Miguel vive flertando com as moças e frequentemente torra seu dinheiro nos cabarés. Ele se mudou para Mandacaru assim que assumiu a promotoria da cidade. Chegou cheio de sonhos e planos, mas estes logo se perderam quando ele se apercebeu que nada acontecia por ali. Com o passar do tempo, a tranquilidade era um castigo. Miguel estava acostumado com muito movimento e, em Mandacaru, o tédio mormaçava os dias, era o seu fiel companheiro das manhãs. Quando a estação da seca chegava, Miguel sofria muito com o calor escaldante e passava mal com frequência.

A temperatura era realmente elevada no sertão e anunciava que a seca seria severa assim como os problemas que com ela se avizinhavam. O povo de Mandacaru nunca havia visto uma seca como aquela antes. Os trabalhadores do campo perderam tudo e foram obrigados a ir para a cidade pedir esmolas para sobreviver. Os donos de armazéns e outros estabelecimentos viviam com medo dos flagelados saquearem suas lojas. Mas com a fome, isso era inevitável: muitas confusões aconteceram e a miséria só aumentava.

Para piorar ainda havia o assassinato de Hermes César, que esteve de namorico com uma moça da cidade.
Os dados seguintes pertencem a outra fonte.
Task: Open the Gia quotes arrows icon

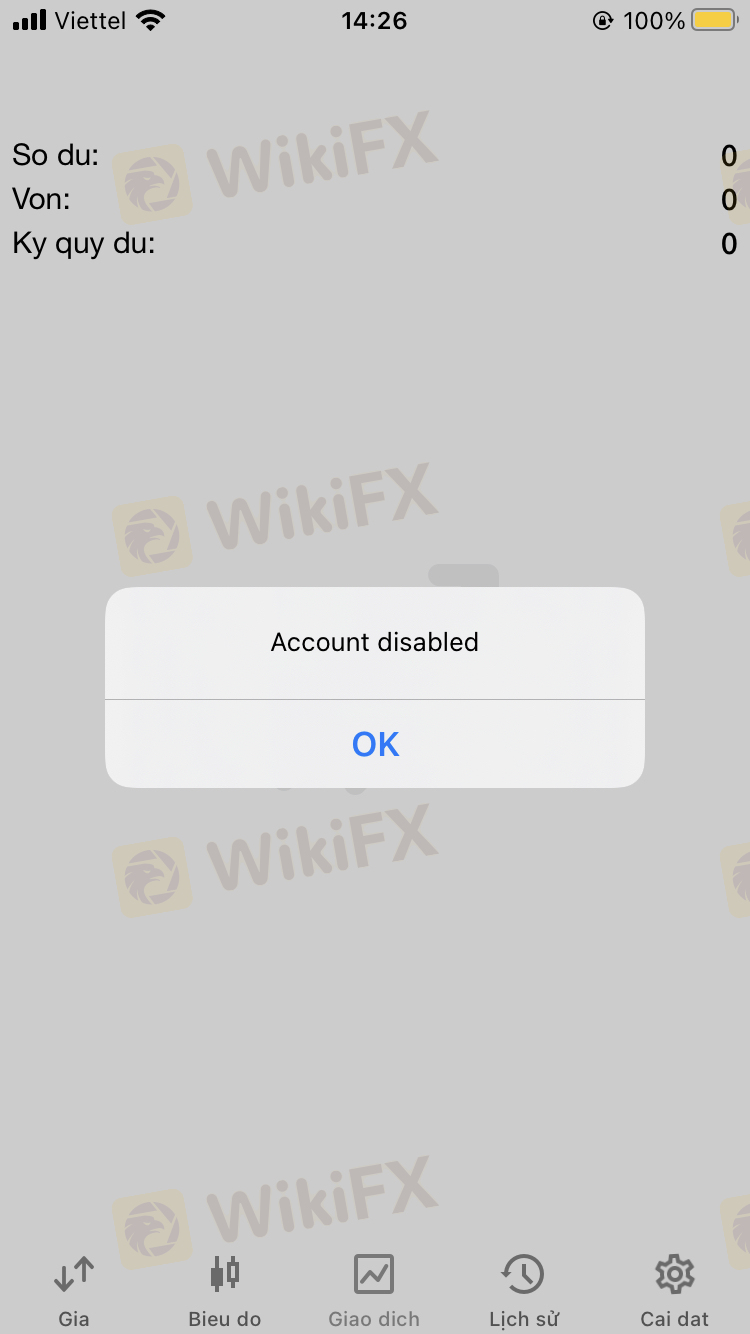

O acontecimento gerou polêmica e todos especulavam a respeito do culpado. Alguns diziam ter sido a família da moça, outros juravam que um velho à beira da morte exigiu que seus filhos matassem Hermes César. Muitos palpites, mas a incógnita continuava no ar.

Nesse cenário política e socialmente conturbado, Esdras escreve uma história deliciosa e atemporal, tipicamente brasileira, numa linguagem simples, com muita paixão, casos de amor  e mistérios a revelar.

 

Nota: reprodução do site www.paulacajaty.com

 

Obs.: Esdras do Nascimento é piauiense. Reside no Rio de Janeiro. Esteve em Teresina, no SALIPI 2004.